* **Supplied text**
Toby's nickname is: <span xmlns:foaf="http://xmlns.com/foaf/0.1/"
      about="http://kiwitobes.com/toby.rdf#ts" 
      property="http://xmlns.com/foaf/0.1/nick">kiwitobes</span>

Here’s an example of Toby’s FOAF record as a fragment of XHTML annotated with RDFa. The XML attributes and text that an RDFa parser would glean from this XHTML are in bold. The annotations can be made in any tags and are meant to reuse existing XHTML attributes and text that are also being used in the human-readable XHTML content. It can be tricky to figure out how to weave the attributes into existing documents, but the benefit is that all of the data is made available in one place and the concepts being discussed are unambiguously described using strong URIrefs:

<div xmlns:foaf="http://xmlns.com/foaf/0.1/"
        about="http://kiwitobes.com/toby.rdf#ts" typeof="foaf:Person"> 
        
  Name: <span property="foaf:name">Toby Segaran</span><br/> 
  Nickname: <span property="foaf:nick">kiwitobes</span><br/> 
  Interests: <a rel="foaf:interest" href="http://semprog.org">
                  <span property="rdfs:label">Semantic Programming</span></a>
  Homepage: <a rel="foaf:homepage" href="http://kiwkitobes.com/">KiwiTobes</a><p/> 

            
  Friends:<br/> 
  <ul rel="foaf:knows"> 
    <li about="http://semprog.com/people/colin"

* **Available data**
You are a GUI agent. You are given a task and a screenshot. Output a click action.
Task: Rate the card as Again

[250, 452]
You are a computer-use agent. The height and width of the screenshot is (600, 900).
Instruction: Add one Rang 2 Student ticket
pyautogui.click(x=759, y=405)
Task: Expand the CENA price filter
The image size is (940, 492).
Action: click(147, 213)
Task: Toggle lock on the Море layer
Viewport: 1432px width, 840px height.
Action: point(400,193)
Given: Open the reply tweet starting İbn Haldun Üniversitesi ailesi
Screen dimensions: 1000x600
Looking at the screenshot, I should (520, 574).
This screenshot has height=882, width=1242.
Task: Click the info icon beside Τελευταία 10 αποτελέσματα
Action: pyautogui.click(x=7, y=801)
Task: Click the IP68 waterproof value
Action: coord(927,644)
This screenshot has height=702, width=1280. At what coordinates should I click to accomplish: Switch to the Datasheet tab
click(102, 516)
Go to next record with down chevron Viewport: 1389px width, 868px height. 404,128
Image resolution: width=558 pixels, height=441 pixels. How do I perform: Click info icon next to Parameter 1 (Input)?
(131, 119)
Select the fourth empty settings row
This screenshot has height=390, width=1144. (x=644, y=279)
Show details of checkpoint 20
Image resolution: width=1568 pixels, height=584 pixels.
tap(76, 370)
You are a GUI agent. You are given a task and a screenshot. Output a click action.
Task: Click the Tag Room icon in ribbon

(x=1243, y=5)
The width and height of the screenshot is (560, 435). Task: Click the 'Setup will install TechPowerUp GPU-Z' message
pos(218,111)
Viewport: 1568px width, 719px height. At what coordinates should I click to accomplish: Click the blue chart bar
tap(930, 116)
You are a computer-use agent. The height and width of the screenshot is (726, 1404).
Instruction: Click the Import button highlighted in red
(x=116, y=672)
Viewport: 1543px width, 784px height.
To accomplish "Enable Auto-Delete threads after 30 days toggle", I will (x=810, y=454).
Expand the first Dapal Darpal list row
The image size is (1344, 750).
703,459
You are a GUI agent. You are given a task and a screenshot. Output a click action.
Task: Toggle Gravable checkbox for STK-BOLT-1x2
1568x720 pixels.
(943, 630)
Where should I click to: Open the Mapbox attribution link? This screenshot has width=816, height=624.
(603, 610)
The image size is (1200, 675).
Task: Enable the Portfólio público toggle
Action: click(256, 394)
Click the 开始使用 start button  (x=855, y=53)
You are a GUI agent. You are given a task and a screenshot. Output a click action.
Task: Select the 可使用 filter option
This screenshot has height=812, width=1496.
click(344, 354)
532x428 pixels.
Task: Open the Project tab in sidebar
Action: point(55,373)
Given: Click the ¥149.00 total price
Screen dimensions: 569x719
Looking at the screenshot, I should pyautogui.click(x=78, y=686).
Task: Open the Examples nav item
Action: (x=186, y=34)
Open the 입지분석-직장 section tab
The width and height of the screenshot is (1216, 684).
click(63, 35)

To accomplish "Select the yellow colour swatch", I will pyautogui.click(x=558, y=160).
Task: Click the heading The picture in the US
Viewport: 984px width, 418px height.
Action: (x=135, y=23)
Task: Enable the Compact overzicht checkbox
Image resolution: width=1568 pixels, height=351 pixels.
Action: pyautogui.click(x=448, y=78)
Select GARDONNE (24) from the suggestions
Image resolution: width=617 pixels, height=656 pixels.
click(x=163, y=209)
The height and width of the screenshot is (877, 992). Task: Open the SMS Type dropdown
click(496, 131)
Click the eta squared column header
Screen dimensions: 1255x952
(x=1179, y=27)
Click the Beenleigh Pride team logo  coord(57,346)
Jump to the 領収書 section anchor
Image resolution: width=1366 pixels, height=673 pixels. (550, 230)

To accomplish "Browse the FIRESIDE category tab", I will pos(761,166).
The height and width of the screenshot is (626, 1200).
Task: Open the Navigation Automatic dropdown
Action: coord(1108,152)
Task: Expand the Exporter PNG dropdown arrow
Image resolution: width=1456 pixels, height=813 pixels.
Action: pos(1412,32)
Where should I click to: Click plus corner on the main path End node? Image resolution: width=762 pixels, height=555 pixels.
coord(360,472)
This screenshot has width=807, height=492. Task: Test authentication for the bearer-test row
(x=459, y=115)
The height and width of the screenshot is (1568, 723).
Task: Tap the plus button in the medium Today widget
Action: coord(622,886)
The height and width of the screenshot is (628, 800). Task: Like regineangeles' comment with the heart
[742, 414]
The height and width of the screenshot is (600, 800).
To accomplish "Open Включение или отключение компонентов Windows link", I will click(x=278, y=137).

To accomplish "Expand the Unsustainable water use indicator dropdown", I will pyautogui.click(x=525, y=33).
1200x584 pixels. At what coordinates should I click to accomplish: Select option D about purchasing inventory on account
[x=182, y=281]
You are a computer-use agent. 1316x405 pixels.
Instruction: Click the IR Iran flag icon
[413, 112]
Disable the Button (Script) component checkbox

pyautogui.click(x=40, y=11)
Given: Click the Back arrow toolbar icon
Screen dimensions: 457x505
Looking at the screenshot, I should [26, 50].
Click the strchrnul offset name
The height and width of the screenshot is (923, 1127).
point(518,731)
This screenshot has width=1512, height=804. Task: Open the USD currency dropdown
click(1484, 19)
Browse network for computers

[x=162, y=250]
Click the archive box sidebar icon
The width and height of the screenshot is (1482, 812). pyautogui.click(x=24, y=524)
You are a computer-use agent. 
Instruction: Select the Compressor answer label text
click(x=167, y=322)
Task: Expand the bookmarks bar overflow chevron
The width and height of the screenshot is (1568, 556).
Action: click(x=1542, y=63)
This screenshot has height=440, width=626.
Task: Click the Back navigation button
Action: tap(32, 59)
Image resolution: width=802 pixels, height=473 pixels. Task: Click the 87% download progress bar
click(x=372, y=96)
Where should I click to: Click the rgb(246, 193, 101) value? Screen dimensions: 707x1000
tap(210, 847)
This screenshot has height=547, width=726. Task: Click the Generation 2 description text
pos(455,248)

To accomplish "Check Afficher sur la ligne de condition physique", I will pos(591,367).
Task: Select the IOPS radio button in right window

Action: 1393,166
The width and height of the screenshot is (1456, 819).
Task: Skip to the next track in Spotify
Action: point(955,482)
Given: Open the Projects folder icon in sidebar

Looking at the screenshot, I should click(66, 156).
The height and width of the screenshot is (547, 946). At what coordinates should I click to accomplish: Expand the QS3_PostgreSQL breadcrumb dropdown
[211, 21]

* **Written problem A**
Turn the lines of the listing from the one containing "I will pos(591,367)." through the one containing "Looking at the screenshot, I should click(66, 156)." into a JSON list of strings, one string per line, leaving out blank lines.
* **Written problem B**
Pick up the text on marking up a FOAF record with RDFa where it stops and keep it going.

* **Exercise output A**
[
  "To accomplish \"Check Afficher sur la ligne de condition physique\", I will pos(591,367).",
  "Task: Select the IOPS radio button in right window",
  "Action: 1393,166",
  "The width and height of the screenshot is (1456, 819).",
  "Task: Skip to the next track in Spotify",
  "Action: point(955,482)",
  "Given: Open the Projects folder icon in sidebar",
  "Looking at the screenshot, I should click(66, 156)."
]

* **Exercise output B**
         typeof="foaf:Person" property="foaf:name">Colin Evans</li>
         
    <li typeof="foaf:Person"> 
        <span property="foaf:name">Jamie Taylor</span><br/> 
        Email: <a rel="foaf:mbox" href="mailto:jamie@semprog.com">
            jamie@semprog.com</a><br/>
    </li>
    
  </ul> 
</div> 

Because XHTML was designed to be extensible and allows new attributes to be added to markup elements, RDFa was specified as annotations on XHML. In practice, RDFa works perfectly well on HTML, though the markup will not validate against HTML 4.

Because it is easy to wrap templated HTML output with RDFa, and given the prevalence of database-driven websites, the amount of RDFa available on the Web is growing rapidly. A number of prominent sites, including MySpace and popular authoring tools, now have RDFa output capabilities, though it may not be obvious because RDFa doesn’t alter the HTML rendering.

In later chapters we will show how Yahoo! is extracting semantic data from sites using RDFa to enhance search, and we will revisit RDFa as we build more sophisticated semantic applications that not only consume semantic data, but republish their output for use by other semantic services.

RDFa is now a W3C Recommendation, but there have been several other attempts to embed RDF in HTML. One effort was eRDF (“embeddable RDF”), which predates RDFa. eRDF never reached a critical mass, and like other RDF microformats, it generally isn’t supported by RDF tools; still, it’s possible that you may run into it. You can read more about eRDF at http://research.talis.com/2005/erdf/wiki/Main/RdfInHtml.

One of the advantages of using RDFLib is that we can load triples into a graph store that will persist across our example applications and command-line sessions. With a persistent graph, we can then write code that will attach to the graph store and make use of the previously loaded triples.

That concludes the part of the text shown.